In one embodiment, transmitter 20 includes a klystron. In one embodiment, transmitter 20 includes at least one of a two-cavity klystron, multi-cavity klystron, a reflex klystron, and an extended interaction klystron. In other embodiments, transmitter 20 includes at least one of a magnetron, a gyrotron, a traveling wave tube, a semiconductor microwave device, and a Gunn diode. Transmitter 20 may be configured to produce a microwave pulse, a radiofrequency pulse, or still another electromagnetic pulse. A frequency of the electromagnetic pulse may be greater than 10 MHz, greater than 100 MHz, greater than 1 GHz, greater than 10 GHz, or greater than 100 GHz. A frequency of the electromagnetic pulse may lie within the VHF band, the UHF band, the L band, the S band, the C band, the X band, the Ku band, the K band, or the Kα band. In other embodiments, transmitter 20 includes a Marx generator.

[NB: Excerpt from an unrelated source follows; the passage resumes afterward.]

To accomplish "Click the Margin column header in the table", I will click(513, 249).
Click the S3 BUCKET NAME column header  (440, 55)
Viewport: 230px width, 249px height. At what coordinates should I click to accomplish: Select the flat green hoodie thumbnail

In still other embodiments, transmitter 20 is configured to produce the sub-millisecond microwave pulse using a pulse compression (e.g., via a waveguide compressor, etc.) from an initially longer-duration microwave pulse.

As shown in FIGS. 1-4, ore sample 40 includes particle 42 and volume of gangue 44. In some embodiments, ore sample 40 includes a plurality of particles 42, which may have a variety of sizes and shapes. Particle 42 may be disposed within internal cavity 46 defined by gangue 44 or may be at least partially exposed to an outer surface of ore sample 40. As shown in FIG. 2, internal cavity 46 defines a sidewall 48 along volume of gangue 44. In one embodiment, particle 42 includes an at least partially conductive mineral while gangue 44 is non-conductive. By way of example, particle 42 may include a metal (e.g., gold, silver, copper, platinum, etc.). By way of another example, particle 42 may include a sulfide (e.g., pyrite, chalcopyrite, galena, etc.). By way of still another example, particle 42 may include an oxide (e.g., magnetite, etc.).

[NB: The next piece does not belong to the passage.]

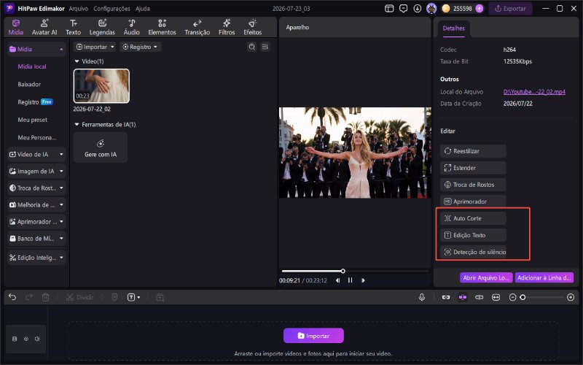
Task: Open the search icon in media panel
Action: pyautogui.click(x=251, y=47)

Referring again to FIG. 1, material processing apparatus 10 includes processing circuit 50. Processing circuit 50 is coupled to (e.g., in communication with, etc.) transmitter 20, according to the embodiment shown in FIG. 1. Processing circuit 50 may be physically disposed along or in proximity to transmitter 20 or may be remotely positioned and coupled to transmitter 20 (e.g., with a wired connection, with a wireless connection, etc.). In one embodiment, processing circuit 50 is coupled to a plurality of transmitters 20. In other embodiments, a plurality of transmitters 20 are each coupled to a corresponding processing circuit 50.

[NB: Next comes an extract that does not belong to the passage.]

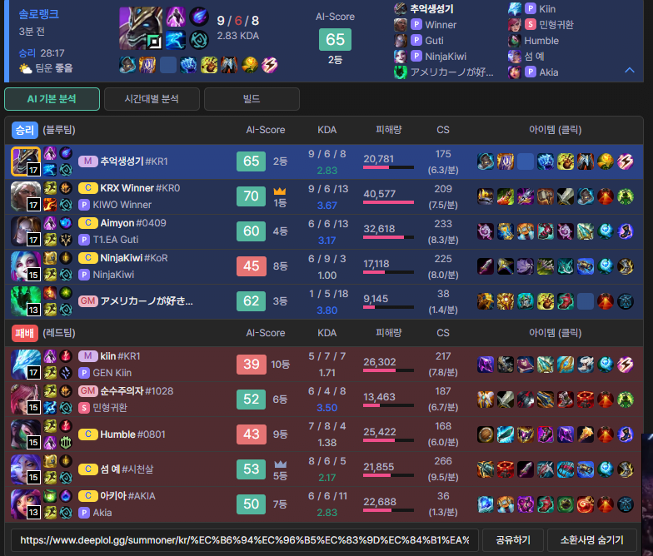Click the large champion portrait in match summary
This screenshot has height=556, width=653.
(x=141, y=28)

Processing circuit 50 may be configured to evaluate the command signal for transmitter 20. In one embodiment the command signal varies based on a characteristic associated with electromagnetic pulse 30. By way of example, the command signal may itself vary (e.g., in amplitude, in frequency, in pulse length, in wave form, etc.) based on the characteristic associated with electromagnetic pulse 30, among other alternatives.

Processing circuit 50 may be implemented as a general-purpose processor, an application specific integrated circuit (ASIC), one or more field programmable gate arrays (FPGAs), a digital-signal-processor (DSP), circuits containing one or more processing components, circuitry for supporting a microprocessor, a group of processing components, or other suitable electronic processing components. According to the embodiment shown in FIG. 1, processing circuit 50 includes processor 52 and memory 54. Processor 52 may include an ASIC, one or more FPGAs, a DSP, circuits containing one or more processing components, circuitry for supporting a microprocessor, a group of processing components, or other suitable electronic processing components.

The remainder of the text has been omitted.